** Start of PROVIDED PASSAGE **
10.31.2007

Happy Hump Day

Looking at this cascade of logos, I'm reminded of an Oreo. An Oreo of TV shows consumed by someone who can't take the creamy filling. The top and bottom of this show sandwich are surprisingly tasty, while the middle is just a bit too much. So, in proper eating order...

Dirty Sexy Money: Wow, this show sounded like a disaster. A revival of the Dallas/Dynasty style prime time soap, highlighted by Donald Sutherland wearing a silver version of Tom Hanks' hair from The DaVinci Code. But it's turned out to be a fantastically fun slice of cheese that's worth a watch. Peter Krause, freed from the doldrums of being Six Feet Under, serves as a terrifically wry guide thru a billion dollar family that's divorced from reality. Try it.

Pushing Daisies: Speaking of six feet under, that's where many of the costars of this show reside. The conceit is that a man who makes pies can bring people back to life with a touch... but only for a minute, as then he has to send them back to the grave. This is ostensibly to help a private eye solve mysteries, but in truth it exists to shove more whimsy down your throat than if you choked down a sandwich made of Willy Wonka, the Coen brothers oeuvre, and everything Wes Anderson's ever made... with some Edward Scissorhands sauce on top. Rather than being a little quirky and charming, it's QUIRKY!!! and CHARMING!!! So much so that I found myself wishing that the Piemaker would just touch himself and be done with it. It's cute and all, but altogether too cute. Back to the grave, Daises.

Gossip Girl: And, surprisingly, back from the grave is Gossip Girl. The pilot left me really flat, but the show's grown on me over time. It's not high art, but it fills The O.C. hole rather well (not as dirty as it sounds). Will Gossip Girl's narration still occasionally defies the laws of reality (such as when she "spots S & B" alone and undiscovered, but the everpresent shots of people checking their Sidekicks have gone the way of, well, The O.C. And the main characters seem to have re-established some tenuous grip on reality, despite being set in another Upper West Side world of privilege. Not essential viewing, but part of a nice dirty sexy combo for Hump Day. Enjoy.
** End of PROVIDED PASSAGE **
** Start of RECORDED INFORMATION **
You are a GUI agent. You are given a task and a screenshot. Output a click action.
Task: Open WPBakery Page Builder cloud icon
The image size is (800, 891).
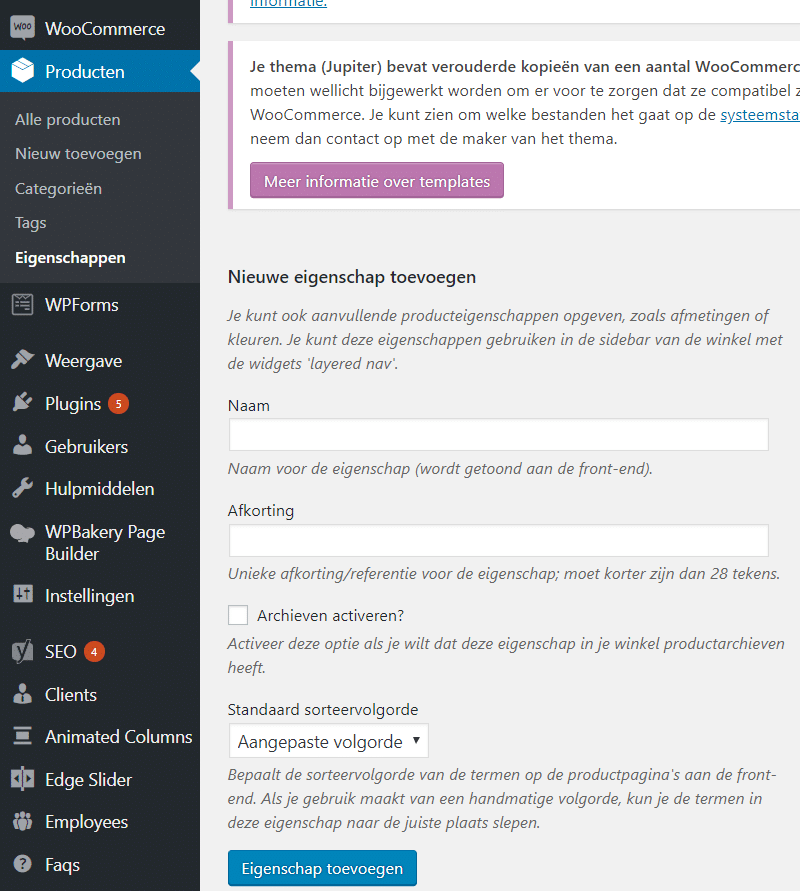(23, 532)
** End of RECORDED INFORMATION **
*SET TASK:* In the TV show post, condense the paragraph beginning "Dirty Sexy Money: Wow, this show sounded like a disaster" into a short bulleted list that keeps its main points.

*SOLUTION FOR THIS EXERCISE:*
- Dirty Sexy Money seemed likely to be a disaster: a revival of the Dallas/Dynasty-style prime-time soap, with Donald Sutherland in a silver version of Tom Hanks' hair from The DaVinci Code.
- It turned out to be a fantastically fun slice of cheese that is worth watching.
- Peter Krause, freed from Six Feet Under, is a terrifically wry guide through a billion-dollar family divorced from reality.
- Recommendation: try it.